Staffers Issue Ultimatum Amid Rising Violence at Santa Rosa Schools

On the same day that Santa Rosa City Schools Superintendent Anna Trunnell was set to meet with school staff about rising on-campus violence, a student was reportedly witnessed with a handgun at Montgomery High, forcing the meeting to be rescheduled. 

It’s a perfect encapsulation of the problems that have plauged the district in recent months. On March 1, a student was fatally stabbed at Montgomery. On May 4, a brawl involving up to 150 or more Slater Middle School students erupted. A teacher and an administrator were both thrown to the ground. 

After that incident, a team of staffers who volunteer to supervise student break times at Slater announced they would no longer do so until the district provides more support. 

“We are doing our part to keep our school safe, but now we are not safe,” the group said in a letter to Slater Principal Mitch Tucker.

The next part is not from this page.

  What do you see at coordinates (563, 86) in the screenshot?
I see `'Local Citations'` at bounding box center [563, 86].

“I don’t feel like I should put myself out there to possibly be hurt. We need other resources. We need other campus supervisors.”

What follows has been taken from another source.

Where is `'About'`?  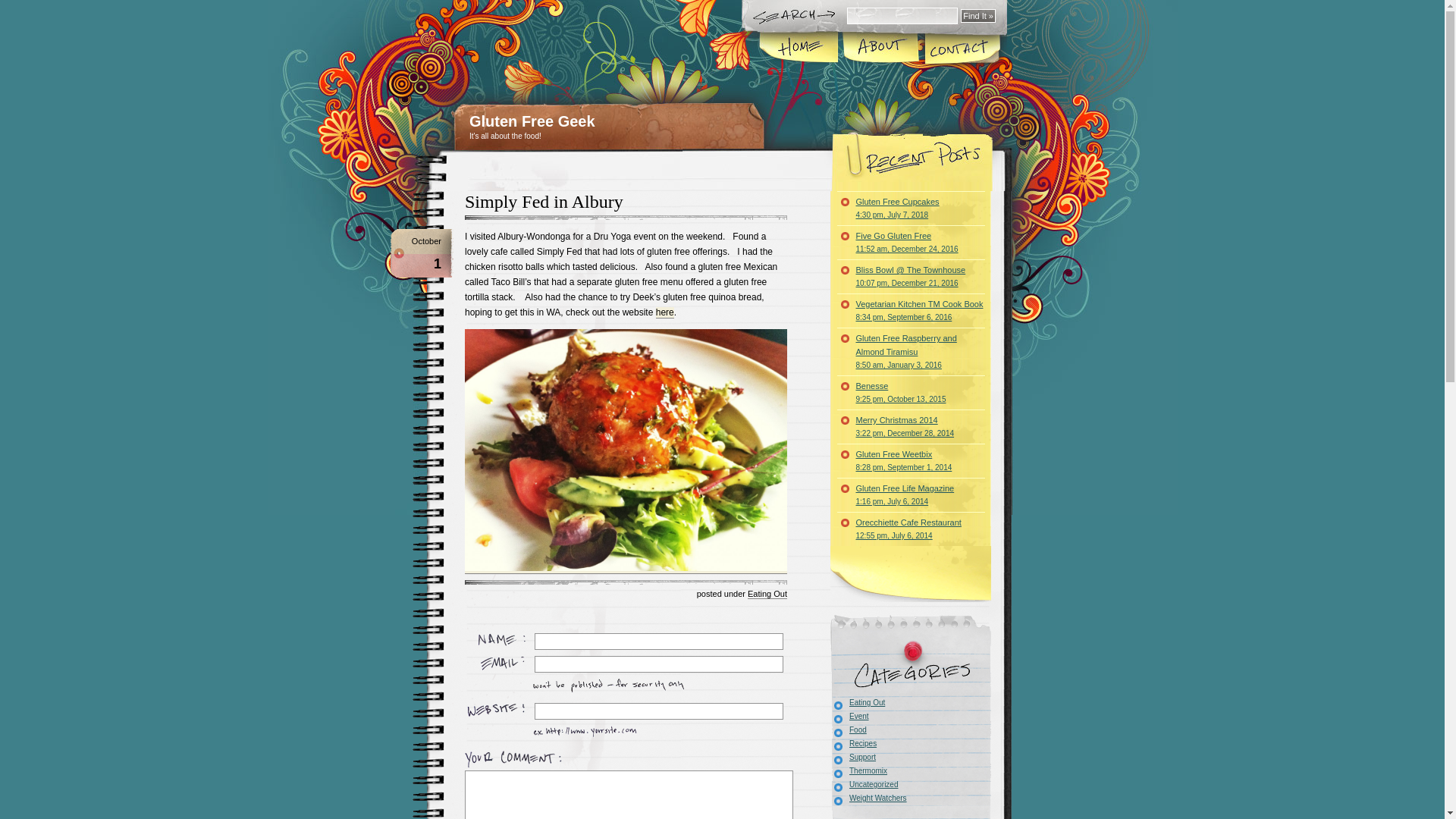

Attention has turned to the district’s ten-year-old restorative justice policy, which emphasizes reconciliation over discipline. Superintendent Trunnell has also faced criticism for the district’s disciplinary policies and the level of support provided to teachers and staff.  

“It’s 15-20 (students) in a school of 700 kids, holding us hostage,” teacher Meaghan King told the Press Democrat.  

While the district insists it is listening to staff concerns and working to improve safety, people like King say they need additional support immediately – before another student or staffer gets seriously hurt.